Etats-Unis : James Mattis en Chine, entre guerre commerciale et dispute maritime

Au début de l’été. Du 26 au 28 juin 2018, le secrétaire américain de la Défense James Mattis était à Pékin en visite officielle. Le premier voyage d’un chef du Pentagone en Chine depuis 2014. Une visite en pleine tension sino-américaine : guerre commerciale et militarisation chinoise en Mer de Chine méridionale. Si la Chine pèse encore le pour et le contre sur l’ampleur de sa riposte aux taxations de Washington, en Mer de Chine méridionale, elle se campe fermement sur sa position et se montre de plus en plus agressive autant sur le plan militaire que sur les actions diplomatiques. Retournons sur cette visite qui marquerait la géopolitique régionale.

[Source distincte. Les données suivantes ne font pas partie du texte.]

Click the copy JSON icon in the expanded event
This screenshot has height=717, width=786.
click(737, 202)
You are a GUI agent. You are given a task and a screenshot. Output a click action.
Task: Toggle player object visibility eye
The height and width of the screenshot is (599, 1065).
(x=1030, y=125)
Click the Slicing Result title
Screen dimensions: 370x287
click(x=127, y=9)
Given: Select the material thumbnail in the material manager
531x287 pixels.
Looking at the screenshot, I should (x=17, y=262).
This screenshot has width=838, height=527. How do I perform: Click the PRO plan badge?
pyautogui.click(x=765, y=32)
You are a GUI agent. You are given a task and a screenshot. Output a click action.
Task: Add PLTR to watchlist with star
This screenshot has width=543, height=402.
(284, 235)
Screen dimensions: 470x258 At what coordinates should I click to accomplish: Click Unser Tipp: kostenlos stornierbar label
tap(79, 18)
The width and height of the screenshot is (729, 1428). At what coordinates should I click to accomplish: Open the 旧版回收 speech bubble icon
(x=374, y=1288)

« La Chine est attachée au développement pacifique et ne créera pas le chaos dans le monde mais, sur les questions liées à sa souveraineté, elle n’abandonnera pas un pouce de son territoire » a déclaré le président chinois Xi Jinping le 27 juin 2018 devant le secrétaire américain de la Défense, James Mattis. « On retrouve ici la position chinoise qui n’a pas bougé depuis des dizaines d’années. Xi Jinping fait notamment allusion au conflit en mer de Chine méridionale et a voulu montrer aux Etats-Unis que la Chine défendra bec et ongles son territoire », analyse M. Pierre Picquart, docteur en géopolitique et spécialiste de la Chine.

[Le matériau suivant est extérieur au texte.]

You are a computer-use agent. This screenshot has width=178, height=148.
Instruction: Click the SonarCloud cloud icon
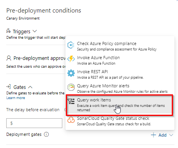click(71, 120)
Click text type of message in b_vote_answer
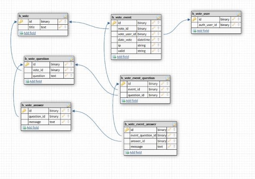This screenshot has width=255, height=179. tap(52, 122)
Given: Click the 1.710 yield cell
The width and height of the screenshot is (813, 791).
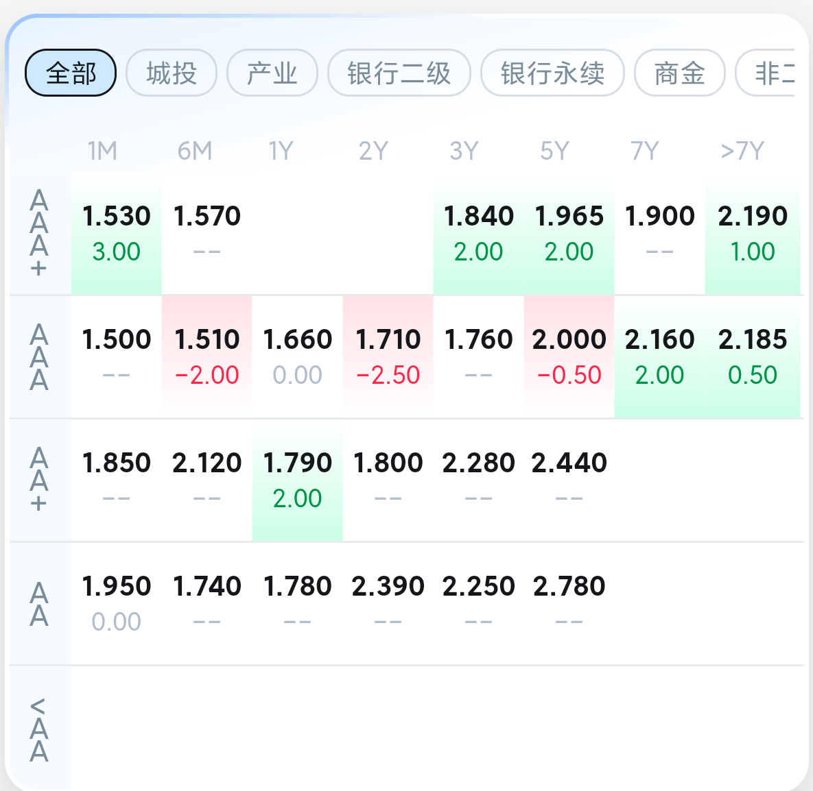Looking at the screenshot, I should [x=388, y=356].
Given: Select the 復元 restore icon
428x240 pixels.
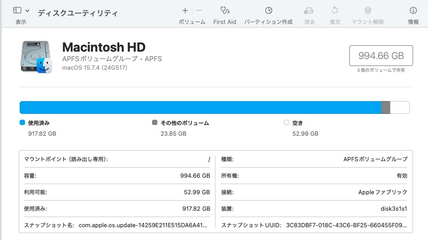Looking at the screenshot, I should [x=335, y=10].
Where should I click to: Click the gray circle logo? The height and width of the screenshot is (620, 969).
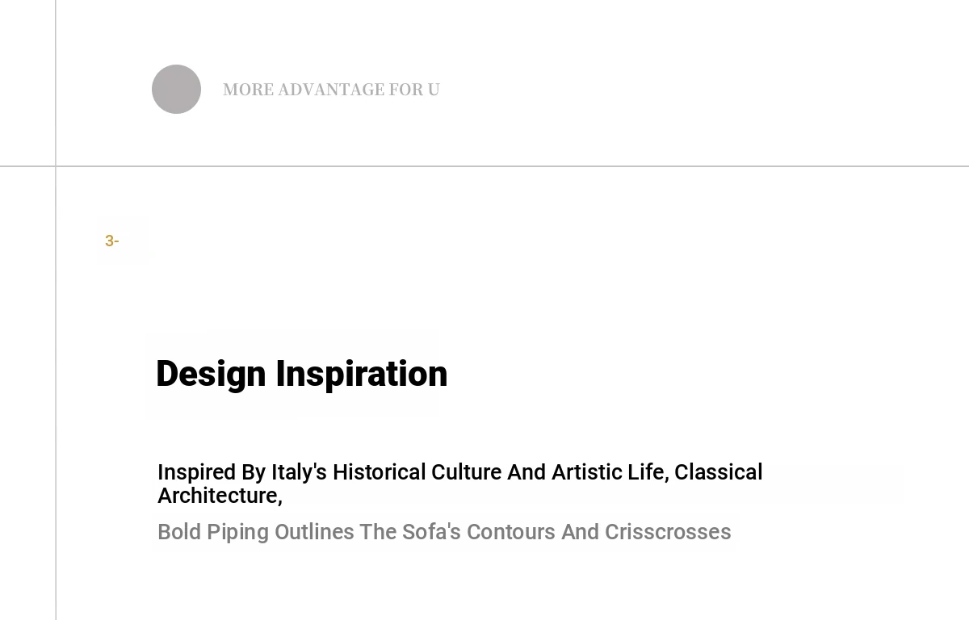click(176, 89)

M. Xi a rencontré M. Mattis — le premier chef du Pentagone à se rendre à Pékin depuis Chuck Hagel en 2014 — au Grand Palais du Peuple. « Les tensions sont importantes ces derniers mois, ce qui explique certainement cette visite », estime M. François David, professeur à l’université Lyon III et spécialiste des Etats-Unis.

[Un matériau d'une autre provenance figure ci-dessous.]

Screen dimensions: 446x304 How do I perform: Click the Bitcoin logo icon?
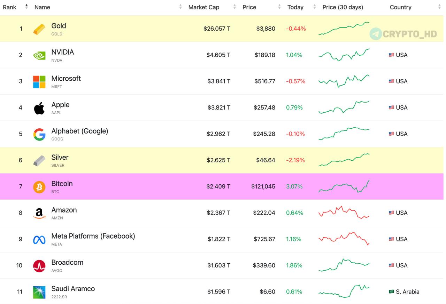39,187
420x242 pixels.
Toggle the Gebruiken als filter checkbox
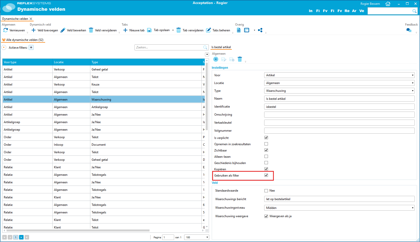[x=266, y=175]
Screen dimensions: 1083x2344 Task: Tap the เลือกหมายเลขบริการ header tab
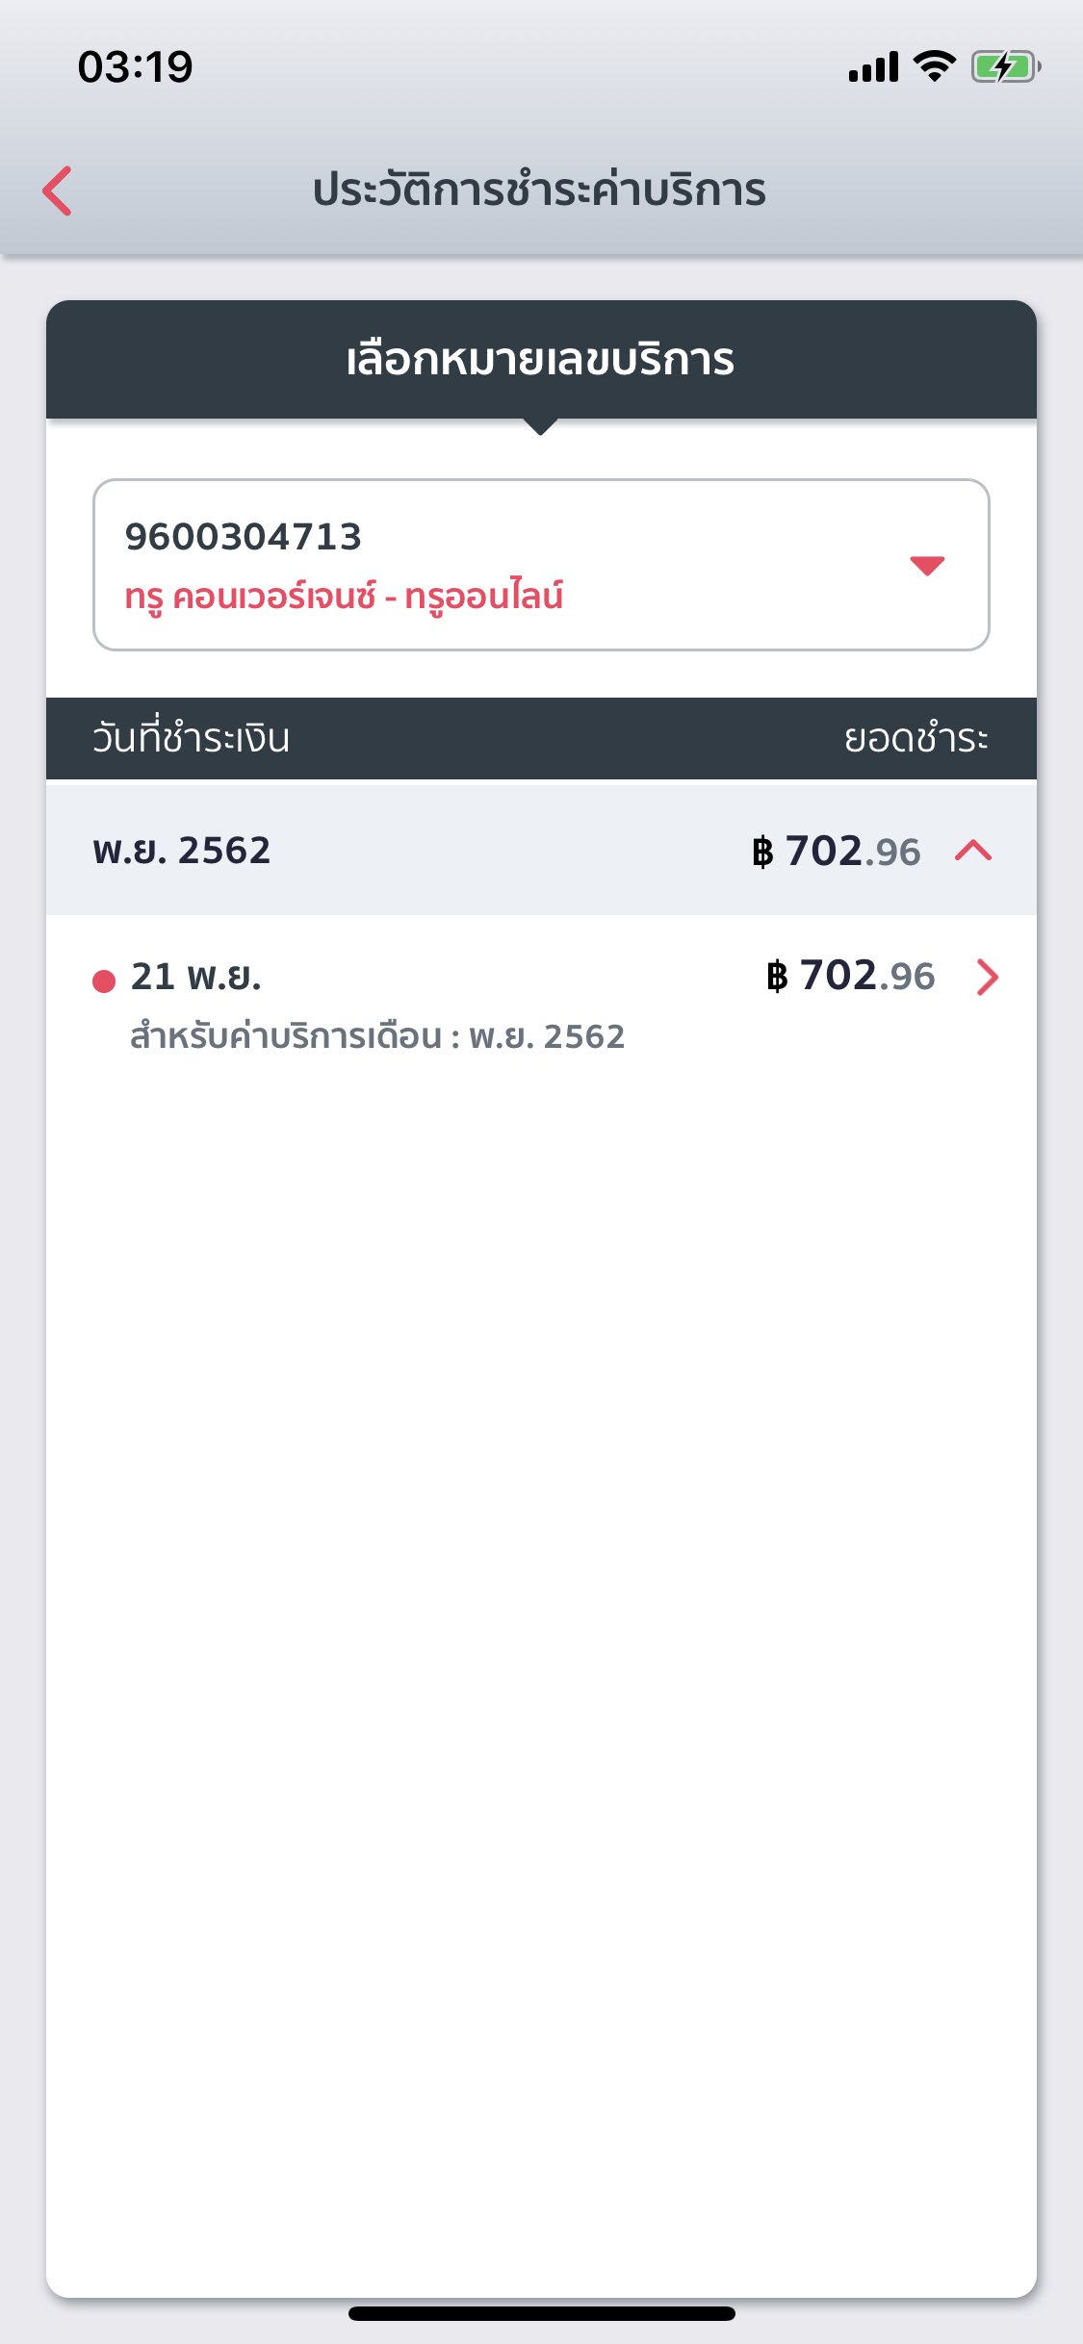pos(541,360)
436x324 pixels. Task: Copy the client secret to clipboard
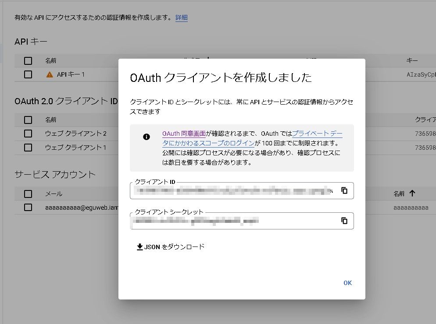click(x=344, y=221)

Le dirigeant chinois a déclaré que la Chine n’était pas expansionniste et ne cherchait pas à coloniser les autres pays mais que sa position était « ferme et claire » sur les questions relatives à « sa souveraineté et son intégrité territoriale. »

« Nous ne pouvons pas perdre un seul pouce du territoire laissé par nos ancêtres, mais nous ne voulons même pas un tout petit peu de ce qui appartient aux autres », a encore déclaré M. Xi dans un reportage de la chaîne publique CCTV. Il a ajouté de façon contradictoire que « l’océan Pacifique était assez vaste pour accueillir à la fois les Etats-Unis et la Chine ainsi que d’autres pays ! »

Pékin revendique la quasi-totalité de la mer de Chine méridionale au sein d’une soi-disant « ligne en neuf traits » sur laquelle la Chine affirme avoir historiquement exercé son contrôle. Cette ligne fait référence à une zone maritime d’environ deux millions de kilomètres carrés comprenant notamment les groupes d’îles Spratleys et Paracels. La Chine fonde ses revendications territoriales en Mer de Chine du Sud sur cette délimitation. 

Les revendications chinoises se chevauchent avec celles de cinq autres pays asiatiques qui sont le Brunei, la Malaisie, les Philippines, le Vietnam et Taiwan. 

La visite de M. Mattis intervient alors que les tensions sont croissantes entre les Etats-Unis et la Chine sur des questions telles que le commerce, la Mer de Chine méridionale et Taiwan. « La Chine représente un danger pour les Etats-Unis. », selon M. David. Pour M. Picquart, « on assiste à un match de boxe, de ping-pong entre les deux pays. »

Le président américain Donald Trump avait fustigé ces derniers mois une relation commerciale déséquilibrée. La Chine avait annoncé début avril des mesures de rétorsion contre les importations américaines en réponse aux taxes américaines sur l’acier et l’aluminium. M. Trump a annoncé son intention de taxer 200 milliards et plus de dollars supplémentaires de produits. « Une certaine incertitude pèse sur les relations économiques entre les Etats-Unis et la Chine, et les Chinois ont horreur de cela », estime M. David.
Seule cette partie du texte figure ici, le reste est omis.